Motivation

When estimating a treatment effect (typically the lift), \(\delta_i\), using the Bayesian methodology, Datadog uses a default prior of

\[ \delta_i \sim \operatorname{Normal}(0, 0.05^2) \>.\]

Do I really believe that true effects are normally distributed? No, not really. Under such a model, we should see true lifts larger than 10% in absolute value less than 5% of the time, and lifts less than 20% less than 1% of the time. Roughly, that means 1 in every 100 experiments should produce a lift larger than 20% n absolute value. But I see effect sizes on that order more often than I should, and they sometimes have small(ish) standard errors so sampling noise doesn’t completely explain why I’m seeing them so often. It is more likely that the latent distribution of true effects is better modeled as a mixture distribution; Most treatments produce small improvements, and some produce large ones. It may be the case that we can use our context from the intervention to select a better prior, but what do we do from the platform side when we don’t have access to that.
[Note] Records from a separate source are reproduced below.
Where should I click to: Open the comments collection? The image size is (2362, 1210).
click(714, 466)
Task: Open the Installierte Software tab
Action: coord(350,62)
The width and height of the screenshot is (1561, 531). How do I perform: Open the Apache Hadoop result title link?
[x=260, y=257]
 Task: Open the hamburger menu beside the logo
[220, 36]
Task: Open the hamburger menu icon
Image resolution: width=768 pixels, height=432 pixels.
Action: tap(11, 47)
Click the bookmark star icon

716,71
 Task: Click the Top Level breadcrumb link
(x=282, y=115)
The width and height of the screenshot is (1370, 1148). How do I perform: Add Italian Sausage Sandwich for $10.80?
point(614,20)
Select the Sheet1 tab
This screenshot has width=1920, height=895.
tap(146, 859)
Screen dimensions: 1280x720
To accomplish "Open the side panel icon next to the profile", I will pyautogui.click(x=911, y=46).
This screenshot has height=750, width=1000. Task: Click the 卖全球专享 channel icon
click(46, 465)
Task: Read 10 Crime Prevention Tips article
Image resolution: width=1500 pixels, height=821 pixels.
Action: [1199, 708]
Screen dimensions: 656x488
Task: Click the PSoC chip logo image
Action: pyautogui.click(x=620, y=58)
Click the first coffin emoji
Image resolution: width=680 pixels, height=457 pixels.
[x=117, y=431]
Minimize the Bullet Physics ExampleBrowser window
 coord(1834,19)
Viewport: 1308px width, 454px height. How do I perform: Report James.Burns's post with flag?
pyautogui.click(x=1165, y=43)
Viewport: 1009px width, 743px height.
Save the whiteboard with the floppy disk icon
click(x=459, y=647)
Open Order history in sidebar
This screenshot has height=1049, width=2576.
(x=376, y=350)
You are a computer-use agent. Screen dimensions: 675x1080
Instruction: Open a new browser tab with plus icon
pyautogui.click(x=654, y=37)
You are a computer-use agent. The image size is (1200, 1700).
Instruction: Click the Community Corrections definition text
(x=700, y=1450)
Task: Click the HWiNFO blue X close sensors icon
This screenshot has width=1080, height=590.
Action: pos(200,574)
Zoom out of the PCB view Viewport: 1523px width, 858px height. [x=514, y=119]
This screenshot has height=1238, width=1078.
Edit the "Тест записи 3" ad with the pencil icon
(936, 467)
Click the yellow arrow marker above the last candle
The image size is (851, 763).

In A/B Testing with Fat Tails the authors argue that the distribution of true treatment effects across experiments is better modeled with a heavy-tailed Student-t prior than a Gaussian prior, leading to empirical Bayes estimates that shrink small effects toward zero while preserving the possibility of rare, genuinely large innovations. This approach is nice for a few reasons:

The t-distribution can be conceptualized as a mixture distribution. Suppose \(W \sim \operatorname{Inverse-Gamma}(\nu/2, \nu/2)\), and let \(X \mid W \sim \operatorname{Normal}(0, W)\). Then the marginal distribution of \(X\), integrating out \(W\) is a t-distribution with degrees of freedom \(\nu\). So the t-distribution kind of naturally allows for this idea of treatment effects coming from a mixture. Also,
When using a t-distribution as the prior for the treatment effect, small lifts are shrunk more aggressively and large lifts are not shrunk so aggressively, as the authors of that paper indicate. The effect is that we take the larger effects more on face value as opposed to shrinking them so much. I’ve extolled the virtues of shrinkage, but shrinkage comes at a cost from the platform’s perspective. When you’ve got a big lift, shrinkage can cause a discrepancy between what the pen-and-paper math says the lift should be and what the platform reports. For non-technical users, this can create confusion and raise suspicion of results, each of which can erode trust in the platform.

However, the updating step when using a t-distribution does not have a nice closed form expression like the normal-normal conjugate model. While the posterior mean can be obtained via numerical integration, the posterior variance (and hence credible intervals) are a bit of a pain to compute. You could use AI to implement the numerical integration for the mean and variance, but try explaining the procedure in your docs (again…maybe easier with AI but not super clear in my opinion).

Let’s return to the t-distribution as a mixture for a moment. The marginal density of \(X\), \(f(x)\), is represented by the following integral

\[ f(x) = \int_{0}^{\infty} f(x \mid w) g(w) \> dw \]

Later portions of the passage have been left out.